## Action item A
According to the article on child COVID hospitalizations, how many of the 95 hospitalized children had a principal diagnosis of COVID-19?
## Action item B
List every health system or hospital named in the article on child COVID hospitalizations.

** Opening Source passage block **

Child COVID hospitalizations are rising. What you need to know and how much you should worry. – NJ.com

COVID-19 cases among children are spiking in New Jersey and across the country. But while the growing number of kids hospitalized with the coronavirus is raising concern, it’s a relative one, some experts say.

“We are definitely seeing more children in the hospital,” said Dr. Margaret Fisher, a pediatric infectious disease expert and special advisor to New Jersey Health Commissioner Judy Persichilli.

As of Friday morning, 95 children across the state were hospitalized with COVID-19, down from 119 on Thursday but almost double the number from late December, according to the Department of Health. Another eight kids were under investigation for the coronavirus.

But only 24 of the 95 confirmed cases had a principal diagnosis of COVID-19, the state health department said, meaning the other kids went to the hospital for reasons unrelated to the virus and tested positive once there.

Fisher said the rise in pediatric hospitalizations is a concern. While the omicron variant — which is driving the current surge — causes less severe illness on average in adults and children, it is highly contagious and has the potential to overwhelm the state health care system.

“The concern is that we may run out of beds, and we may run out of people who are trained in pediatric care,” Fisher said.

She noted that there are fewer pediatric beds than adult beds in New Jersey and typically fewer medical workers on staff.

RWJBarnabas Health, which operates a dozen acute-care hospitals in the state, has seen an increase in pediatric cases. But children accounted for only 2% of all COVID-19 inpatients — and the majority of them were unvaccinated — according to a health system spokeswoman.

On the other hand, Inspira Health, which runs three hospitals in South Jersey, said it had “not seen a significant increase in hospitalized children due to COVID specifically.”

“Most of our increases has been among adults (all ages) but not so much in our pediatric population thankfully,” said a spokeswoman for Cooper University Hospital in Camden in an email.

Therefore, while pandemic angst has returned with omicron, concerns among some experts are tempered as they put the pediatric numbers and severity of illness into perspective.

Dr. Daniel Varga, chief physician executive at Hackensack Meridian Health, was not overly alarmed. Despite the rise in pediatric hospitalizations, he said the numbers remain low. He added that illnesses have been milder, and there have been fewer cases of the rare, coronavirus-linked multisystem inflammatory syndrome in children (MIS-C) than seen earlier in the crisis.

“It’s following the same general story that we’ve seen all through the pandemic,” Varga said. “That children are being infected a lot less than adults seem to be. When they get sick, they tend to be less sick than adults. The severe illness we see in children is a lot less than the severe illness we saw in adults, although the severe illness in adults is declining from the first surge, the second surge and now this omicron spike.”

Still, omicron continues to spread widely, causing infections and hospitalizations to rise among all ages.

Children are not immune from developing severe illness from COVID-19 — especially those with underlying health risks. So vaccination remains recommended for all eligible ages, experts say.

** Closing Source passage block **
** Opening Supplied material block **

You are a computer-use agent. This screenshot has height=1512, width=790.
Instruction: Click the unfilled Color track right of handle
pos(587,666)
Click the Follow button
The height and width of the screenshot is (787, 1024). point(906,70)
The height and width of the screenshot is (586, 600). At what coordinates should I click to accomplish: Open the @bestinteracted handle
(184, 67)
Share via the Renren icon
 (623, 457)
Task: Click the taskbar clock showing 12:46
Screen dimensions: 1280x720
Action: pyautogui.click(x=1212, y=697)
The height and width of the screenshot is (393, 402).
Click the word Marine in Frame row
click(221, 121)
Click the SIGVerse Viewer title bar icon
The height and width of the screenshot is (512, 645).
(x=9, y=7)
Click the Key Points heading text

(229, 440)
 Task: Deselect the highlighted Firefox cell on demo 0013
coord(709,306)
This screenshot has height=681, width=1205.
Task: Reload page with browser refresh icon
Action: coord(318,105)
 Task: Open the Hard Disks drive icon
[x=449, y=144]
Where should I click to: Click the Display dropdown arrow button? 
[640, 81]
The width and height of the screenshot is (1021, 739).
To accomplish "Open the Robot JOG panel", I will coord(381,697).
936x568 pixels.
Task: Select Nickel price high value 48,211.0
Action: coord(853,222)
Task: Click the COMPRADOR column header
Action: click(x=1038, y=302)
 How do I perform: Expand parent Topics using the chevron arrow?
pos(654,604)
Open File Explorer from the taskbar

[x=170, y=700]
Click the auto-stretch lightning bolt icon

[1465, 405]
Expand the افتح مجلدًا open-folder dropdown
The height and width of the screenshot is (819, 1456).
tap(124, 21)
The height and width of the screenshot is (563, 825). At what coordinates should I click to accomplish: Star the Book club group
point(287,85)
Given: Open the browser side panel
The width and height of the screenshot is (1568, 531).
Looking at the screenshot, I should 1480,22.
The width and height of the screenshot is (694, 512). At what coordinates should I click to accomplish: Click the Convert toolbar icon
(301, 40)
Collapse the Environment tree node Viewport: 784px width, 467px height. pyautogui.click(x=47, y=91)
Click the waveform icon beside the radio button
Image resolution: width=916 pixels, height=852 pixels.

** Closing Supplied material block **

## Reply A
24

## Reply B
RWJBarnabas Health, Inspira Health, Cooper University Hospital, Hackensack Meridian Health